We came from different worlds—Scott from pharmaceutical product development and chromatography; I came from pharmaceutical commercialization and biotech strategy. On paper, it looked like a classic “tech and business” duo. But what made it work was that we deeply respected each other’s judgment.
We debated often but always from a place of mission alignment.
Here are a few lessons that shaped our partnership:
1. Define Roles, But Stay Fluid
Early on, we wore every hat. As we grew, we gradually clarified ownership. But we stayed focused on outcomes, not egos.
2. Communicate, Even When It’s Uncomfortable
From pricing pivots to delays in R&D, we talked early and often. That transparency-built trust and made us faster decision-makers.

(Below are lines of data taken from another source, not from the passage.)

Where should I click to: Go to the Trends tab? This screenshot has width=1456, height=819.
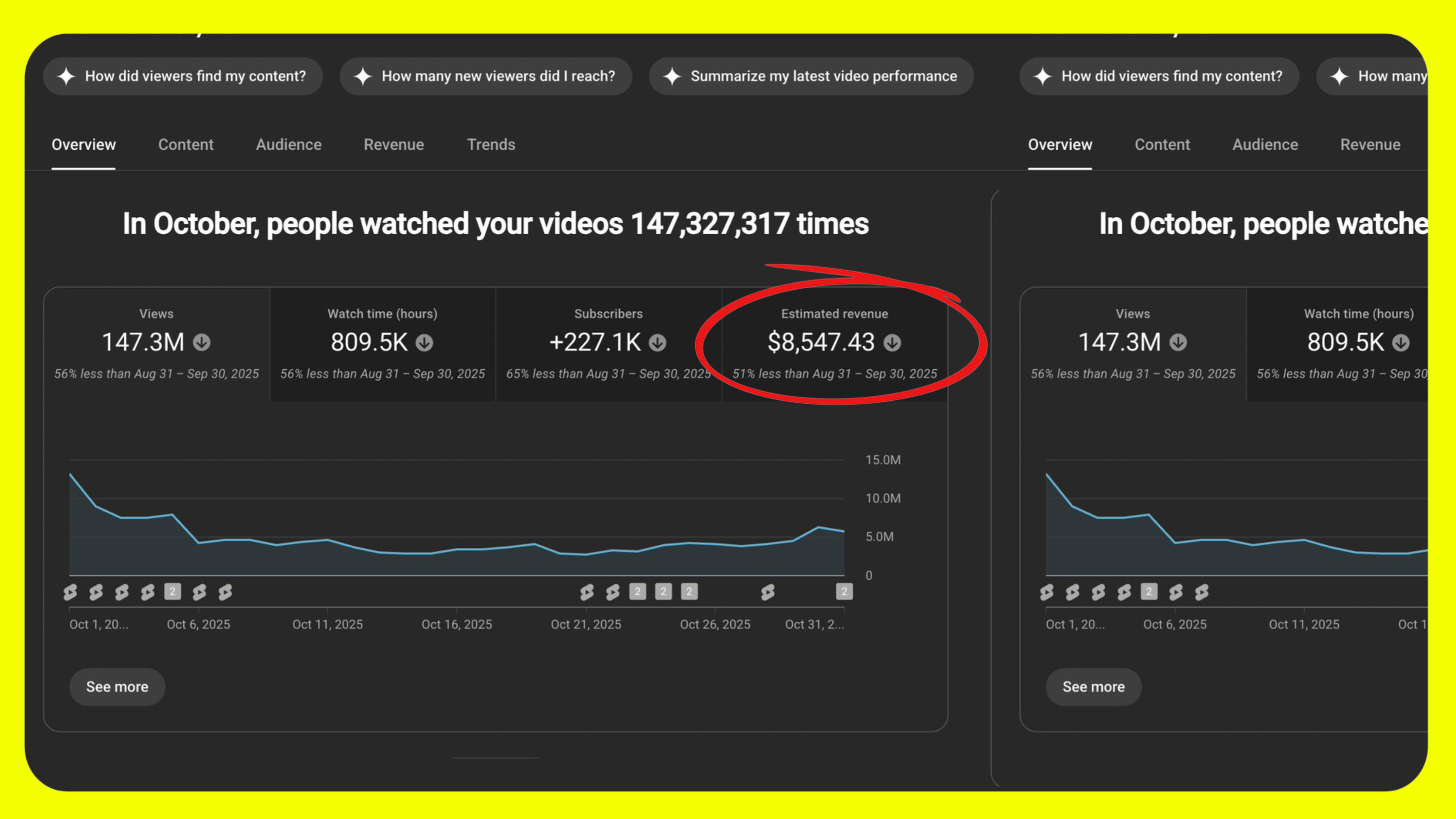pyautogui.click(x=491, y=145)

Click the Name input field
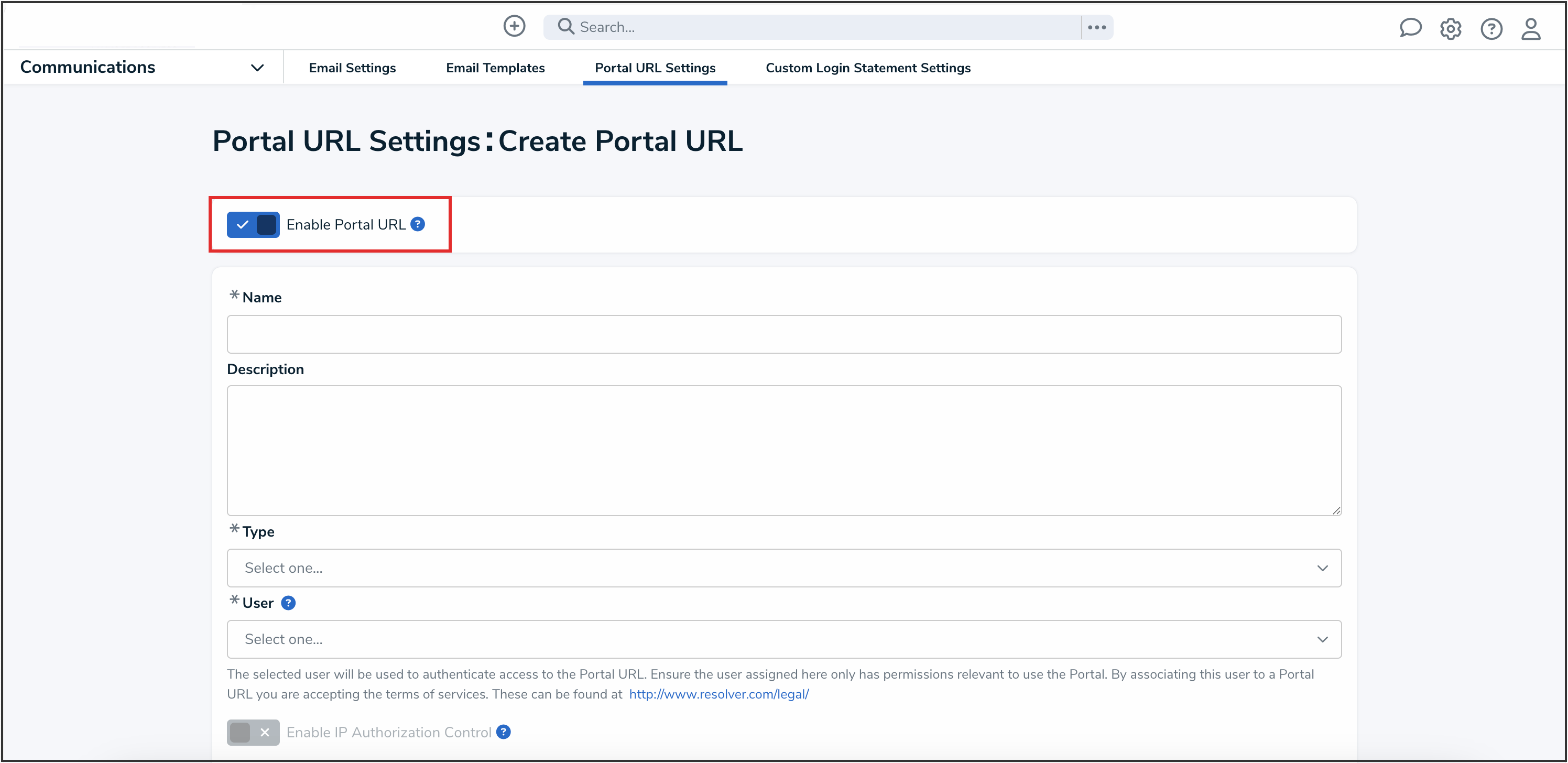coord(783,333)

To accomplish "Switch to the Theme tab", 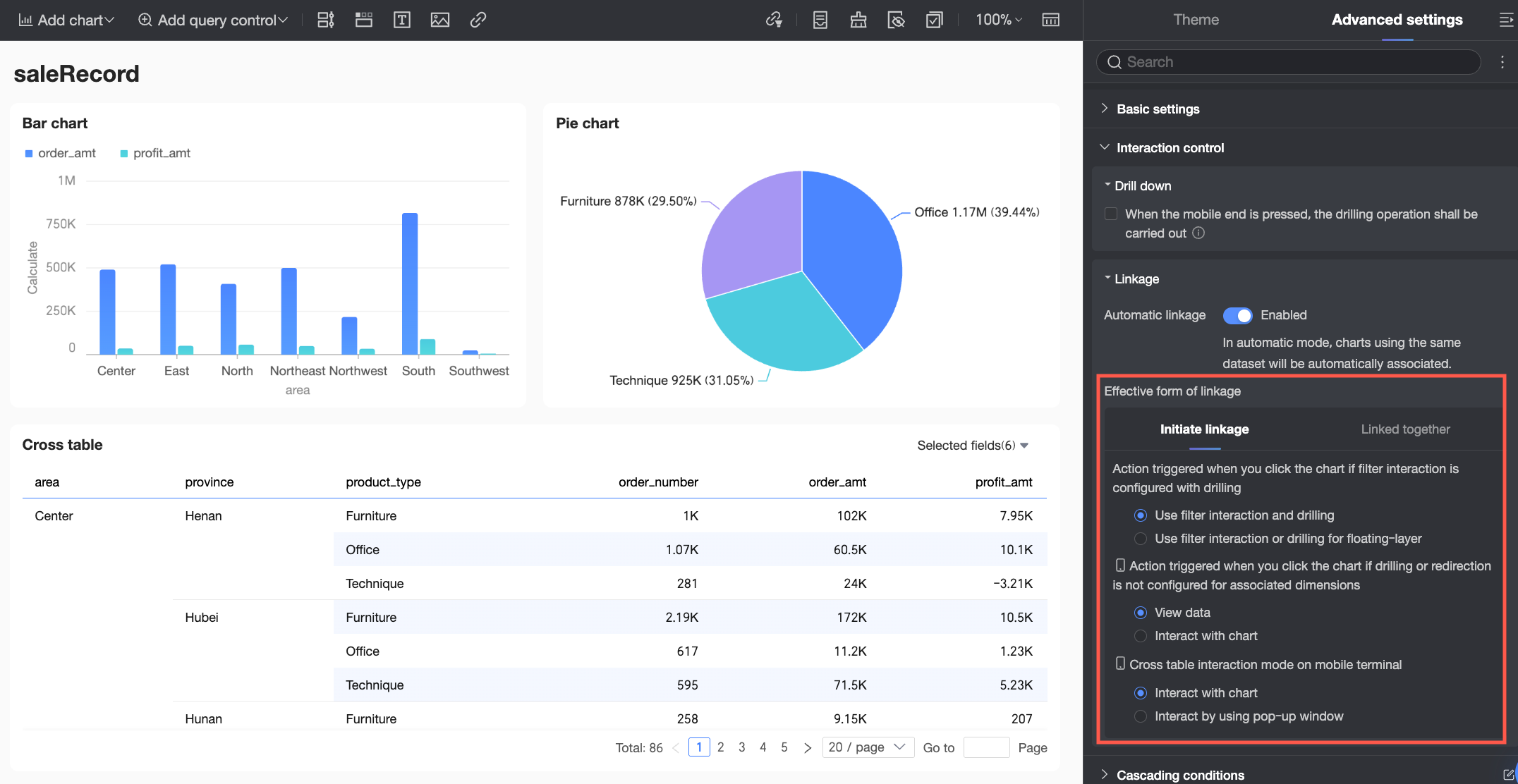I will point(1196,20).
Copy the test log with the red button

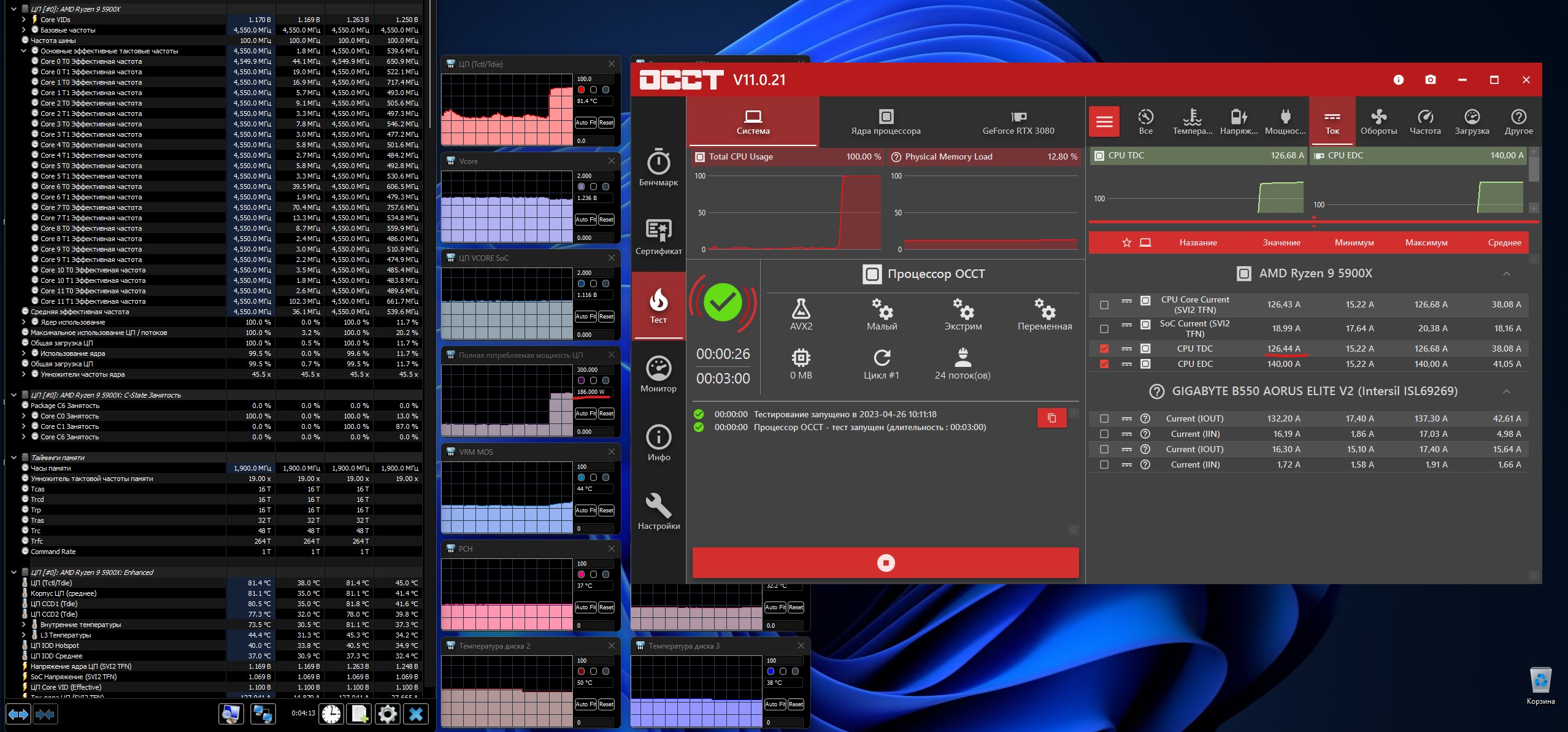point(1051,418)
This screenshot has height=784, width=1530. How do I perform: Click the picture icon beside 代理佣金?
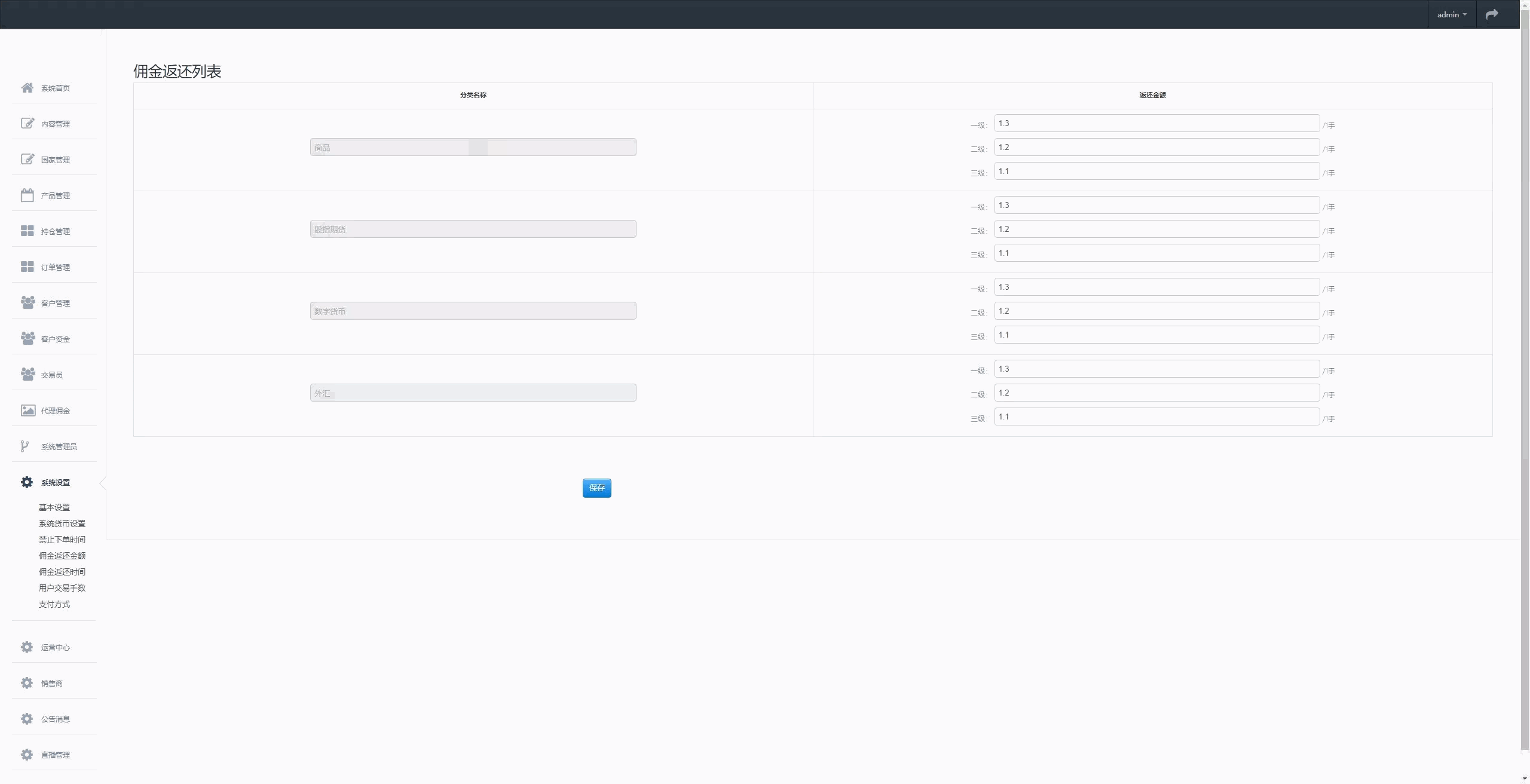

3. Revisit the Vision Often
Your original idea will evolve. And that’s not failure—it’s growth. AXISFLOW™ had to shift form, price point and validation level based on customer input. Because we were aligned, those pivots felt natural, not painful.
4. Build Around Momentum, Not Titles
We stayed focused on progress:
- Are we learning faster than competitors?
- Are customers excited to test?
- Are we staying motivated despite uncertainty?
In biotech, where timelines are long, that momentum is your true lifeline.
What If You Can’t Find a Commercial Co-Founder?
Not every biotech startup starts with a dream team. That’s okay. But if you don’t have a commercial co-founder, you need to intentionally fill that gap early. Here’s how:
1. Build a Commercial Advisory Circle
Assemble advisors who’ve launched, sold or scaled similar products. Their insight on pricing, messaging and market entry will save you months.
2. Hire for Mindset
Even one early commercial hire can help but look for curiosity and clarity, not just titles. Fractional CCOs or contractors can offer flexibility.
3. Get Out of the Lab
Founders must engage in customer discovery, even if it feels unnatural. Ask direct questions. Attend industry events. Learn what your future customers care about.
4. Focus on the Right Signals
Patents, specs and pitch decks are great but they don’t validate product-market fit. Watch for signs like:
- Requests for demos or pilots
- Customers sharing their pain points
- Willingness to co-develop or test
5. Don’t Wait for Perfect
You don’t need a polished product to start selling. You need a clear narrative and a way to de-risk the first buyer’s decision. Work on polish later. Start with clarity.
The Humble Power of Complementary Founders
The biotech ecosystem needs more honest stories about founders who lean into complementary strengths. We often glorify the lone scientific genius but building a biotech company isn’t a solo act. It’s a team sport and the most resilient companies are built by co- founders who challenge, complement, and grow alongside each other.
For every founder driven by the thrill of discovery, there’s immense value in a commercial co- founder who brings clarity to the market, asks the tough but necessary questions and turns vision into traction. This isn’t about business plans and sales decks; it’s about building a company that understands its customers as deeply as it understands its science.
If you’re a biotech founder pondering your co-founder journey, ask yourself:
- What am I best at and where do I need support?
- Who can push me to see blind spots without undermining the mission?
- How do we build a partnership rooted in mutual respect, honesty and shared ambition?
Because in the end, the hardest challenges in biotech rarely come from the science itself. They come from translating that science into something the world can use. And the right commercial co-founder doesn’t just help you build a product; they help you build a company that lasts.